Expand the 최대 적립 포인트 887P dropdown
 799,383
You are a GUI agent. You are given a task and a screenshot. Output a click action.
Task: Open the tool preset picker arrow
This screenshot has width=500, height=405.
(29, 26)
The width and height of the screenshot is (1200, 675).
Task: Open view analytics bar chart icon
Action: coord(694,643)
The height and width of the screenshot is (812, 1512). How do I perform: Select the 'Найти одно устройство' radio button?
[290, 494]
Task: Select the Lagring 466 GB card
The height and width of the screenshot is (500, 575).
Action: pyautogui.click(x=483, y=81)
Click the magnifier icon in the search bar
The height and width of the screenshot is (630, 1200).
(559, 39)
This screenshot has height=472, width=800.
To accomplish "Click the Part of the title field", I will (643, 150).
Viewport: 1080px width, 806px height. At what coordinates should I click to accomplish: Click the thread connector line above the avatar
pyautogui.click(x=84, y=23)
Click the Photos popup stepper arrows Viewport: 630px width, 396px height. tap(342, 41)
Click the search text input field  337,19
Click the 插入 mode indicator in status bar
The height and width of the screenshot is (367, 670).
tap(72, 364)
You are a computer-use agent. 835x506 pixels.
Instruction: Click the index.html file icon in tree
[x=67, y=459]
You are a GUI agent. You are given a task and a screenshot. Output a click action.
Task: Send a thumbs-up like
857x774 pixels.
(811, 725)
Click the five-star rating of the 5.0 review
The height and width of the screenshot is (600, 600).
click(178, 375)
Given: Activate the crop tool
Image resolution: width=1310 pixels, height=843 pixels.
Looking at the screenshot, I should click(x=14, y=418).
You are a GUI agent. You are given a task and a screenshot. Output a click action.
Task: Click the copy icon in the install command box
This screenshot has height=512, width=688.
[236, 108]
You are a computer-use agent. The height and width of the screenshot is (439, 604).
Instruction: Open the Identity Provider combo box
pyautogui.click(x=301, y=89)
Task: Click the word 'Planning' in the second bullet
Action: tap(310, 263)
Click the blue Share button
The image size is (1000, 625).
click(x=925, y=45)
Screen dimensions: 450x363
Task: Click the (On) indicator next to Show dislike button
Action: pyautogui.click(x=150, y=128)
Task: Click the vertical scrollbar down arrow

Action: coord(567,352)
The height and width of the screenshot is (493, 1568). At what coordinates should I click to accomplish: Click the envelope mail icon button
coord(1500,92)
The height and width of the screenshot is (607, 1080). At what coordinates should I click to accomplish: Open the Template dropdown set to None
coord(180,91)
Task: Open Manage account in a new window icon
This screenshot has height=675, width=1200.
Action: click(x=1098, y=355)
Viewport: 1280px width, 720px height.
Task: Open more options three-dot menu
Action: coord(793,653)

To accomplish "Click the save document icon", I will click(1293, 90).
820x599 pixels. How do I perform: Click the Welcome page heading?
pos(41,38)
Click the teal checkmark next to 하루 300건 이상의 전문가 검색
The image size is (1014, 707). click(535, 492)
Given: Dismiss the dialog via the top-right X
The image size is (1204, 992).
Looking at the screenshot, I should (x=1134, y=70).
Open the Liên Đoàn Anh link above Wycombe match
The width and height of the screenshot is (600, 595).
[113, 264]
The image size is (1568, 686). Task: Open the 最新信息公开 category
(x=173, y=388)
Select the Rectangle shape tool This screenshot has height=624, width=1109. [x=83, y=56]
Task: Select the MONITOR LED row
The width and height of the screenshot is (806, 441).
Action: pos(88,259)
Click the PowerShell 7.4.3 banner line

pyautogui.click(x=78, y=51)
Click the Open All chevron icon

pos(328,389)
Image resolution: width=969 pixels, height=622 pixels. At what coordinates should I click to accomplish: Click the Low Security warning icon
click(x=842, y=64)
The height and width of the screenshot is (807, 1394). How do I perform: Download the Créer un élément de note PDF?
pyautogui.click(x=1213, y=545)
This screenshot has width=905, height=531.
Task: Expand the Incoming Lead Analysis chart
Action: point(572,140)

☆ ☆ ☆

HOW TO COMPLETE THIS TASK >> For this task, set down the entire listing word for word.

EXERCISE OUTPUT >>
Expand the 최대 적립 포인트 887P dropdown
 799,383
You are a GUI agent. You are given a task and a screenshot. Output a click action.
Task: Open the tool preset picker arrow
This screenshot has width=500, height=405.
(29, 26)
The width and height of the screenshot is (1200, 675).
Task: Open view analytics bar chart icon
Action: coord(694,643)
The height and width of the screenshot is (812, 1512). How do I perform: Select the 'Найти одно устройство' radio button?
[290, 494]
Task: Select the Lagring 466 GB card
The height and width of the screenshot is (500, 575).
Action: pyautogui.click(x=483, y=81)
Click the magnifier icon in the search bar
The height and width of the screenshot is (630, 1200).
(559, 39)
This screenshot has height=472, width=800.
To accomplish "Click the Part of the title field", I will (643, 150).
Viewport: 1080px width, 806px height. At what coordinates should I click to accomplish: Click the thread connector line above the avatar
pyautogui.click(x=84, y=23)
Click the Photos popup stepper arrows Viewport: 630px width, 396px height. tap(342, 41)
Click the search text input field  337,19
Click the 插入 mode indicator in status bar
The height and width of the screenshot is (367, 670).
tap(72, 364)
You are a computer-use agent. 835x506 pixels.
Instruction: Click the index.html file icon in tree
[x=67, y=459]
You are a GUI agent. You are given a task and a screenshot. Output a click action.
Task: Send a thumbs-up like
857x774 pixels.
(811, 725)
Click the five-star rating of the 5.0 review
The height and width of the screenshot is (600, 600).
click(178, 375)
Given: Activate the crop tool
Image resolution: width=1310 pixels, height=843 pixels.
Looking at the screenshot, I should click(x=14, y=418).
You are a GUI agent. You are given a task and a screenshot. Output a click action.
Task: Click the copy icon in the install command box
This screenshot has height=512, width=688.
[236, 108]
You are a computer-use agent. The height and width of the screenshot is (439, 604).
Instruction: Open the Identity Provider combo box
pyautogui.click(x=301, y=89)
Task: Click the word 'Planning' in the second bullet
Action: tap(310, 263)
Click the blue Share button
The image size is (1000, 625).
click(x=925, y=45)
Screen dimensions: 450x363
Task: Click the (On) indicator next to Show dislike button
Action: pyautogui.click(x=150, y=128)
Task: Click the vertical scrollbar down arrow

Action: coord(567,352)
The height and width of the screenshot is (493, 1568). At what coordinates should I click to accomplish: Click the envelope mail icon button
coord(1500,92)
The height and width of the screenshot is (607, 1080). At what coordinates should I click to accomplish: Open the Template dropdown set to None
coord(180,91)
Task: Open Manage account in a new window icon
This screenshot has height=675, width=1200.
Action: click(x=1098, y=355)
Viewport: 1280px width, 720px height.
Task: Open more options three-dot menu
Action: coord(793,653)

To accomplish "Click the save document icon", I will click(1293, 90).
820x599 pixels. How do I perform: Click the Welcome page heading?
pos(41,38)
Click the teal checkmark next to 하루 300건 이상의 전문가 검색
The image size is (1014, 707). click(535, 492)
Given: Dismiss the dialog via the top-right X
The image size is (1204, 992).
Looking at the screenshot, I should (x=1134, y=70).
Open the Liên Đoàn Anh link above Wycombe match
The width and height of the screenshot is (600, 595).
[113, 264]
The image size is (1568, 686). Task: Open the 最新信息公开 category
(x=173, y=388)
Select the Rectangle shape tool This screenshot has height=624, width=1109. [x=83, y=56]
Task: Select the MONITOR LED row
The width and height of the screenshot is (806, 441).
Action: pos(88,259)
Click the PowerShell 7.4.3 banner line

pyautogui.click(x=78, y=51)
Click the Open All chevron icon

pos(328,389)
Image resolution: width=969 pixels, height=622 pixels. At what coordinates should I click to accomplish: Click the Low Security warning icon
click(x=842, y=64)
The height and width of the screenshot is (807, 1394). How do I perform: Download the Créer un élément de note PDF?
pyautogui.click(x=1213, y=545)
This screenshot has width=905, height=531.
Task: Expand the Incoming Lead Analysis chart
Action: point(572,140)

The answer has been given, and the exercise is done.